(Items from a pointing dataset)

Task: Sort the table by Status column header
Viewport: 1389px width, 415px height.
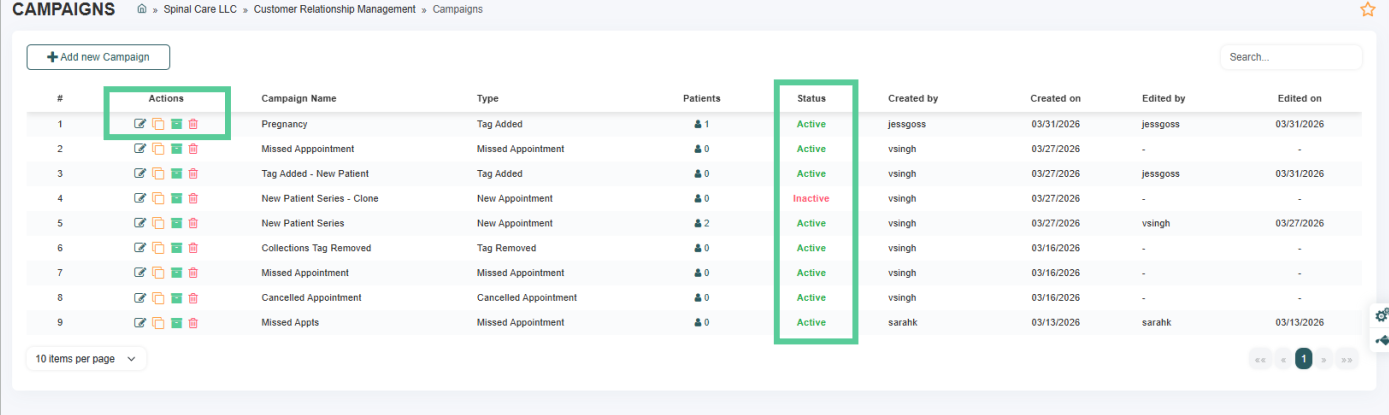Action: 811,99
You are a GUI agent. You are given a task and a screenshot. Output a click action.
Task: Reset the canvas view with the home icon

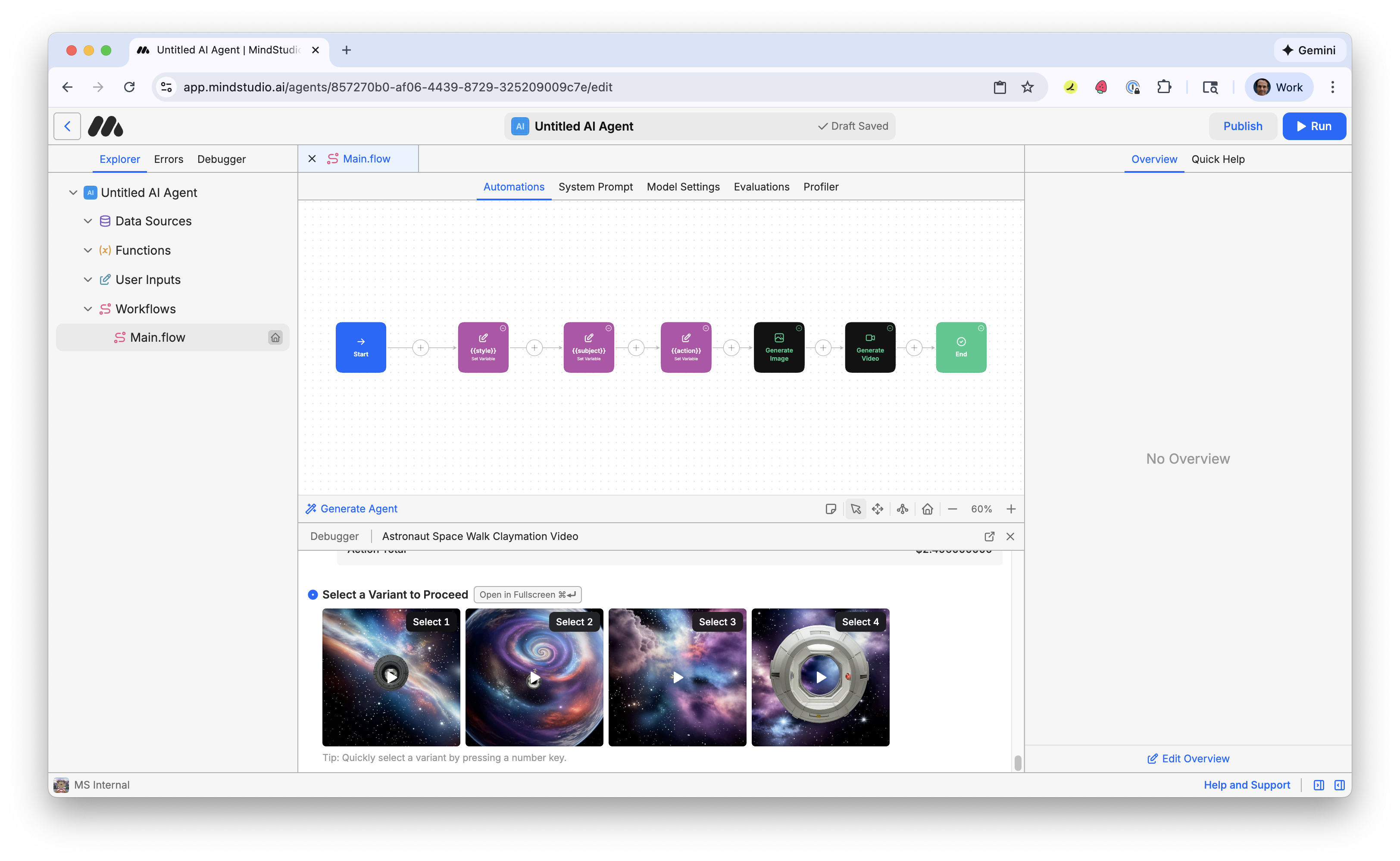pos(927,508)
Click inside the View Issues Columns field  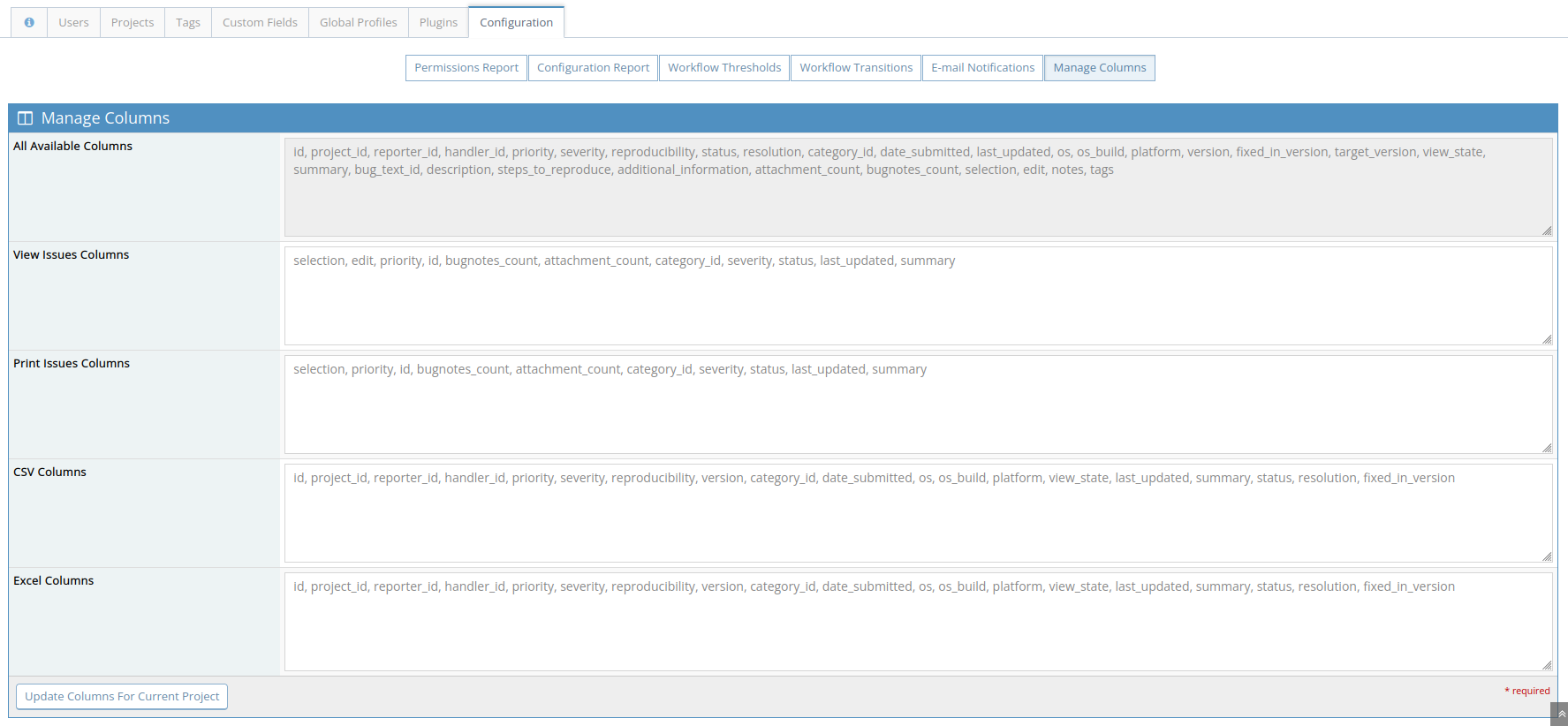click(x=917, y=296)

§ **EXERCISE OBJECTIVE**
Write out the items verbatim, starting from the beginning and ending with the line containing "pos(927,508)", inclusive. Leave the pictures out of the answer.

§ **WRITTEN ANSWER**
Task: Sort the table by Status column header
Viewport: 1389px width, 415px height.
Action: 811,99
You are a GUI agent. You are given a task and a screenshot. Output a click action.
Task: Reset the canvas view with the home icon

pos(927,508)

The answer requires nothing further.